--- START ---

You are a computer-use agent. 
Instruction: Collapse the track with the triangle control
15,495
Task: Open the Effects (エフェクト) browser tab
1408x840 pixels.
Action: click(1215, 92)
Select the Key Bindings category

--- END ---

▸ ABOUT THIS TASK
Everything from the line containing "1408x840 pixels." through the last line of the listing must be reproduced exactly, and no other line.

▸ SOLVED PROBLEM
1408x840 pixels.
Action: click(1215, 92)
Select the Key Bindings category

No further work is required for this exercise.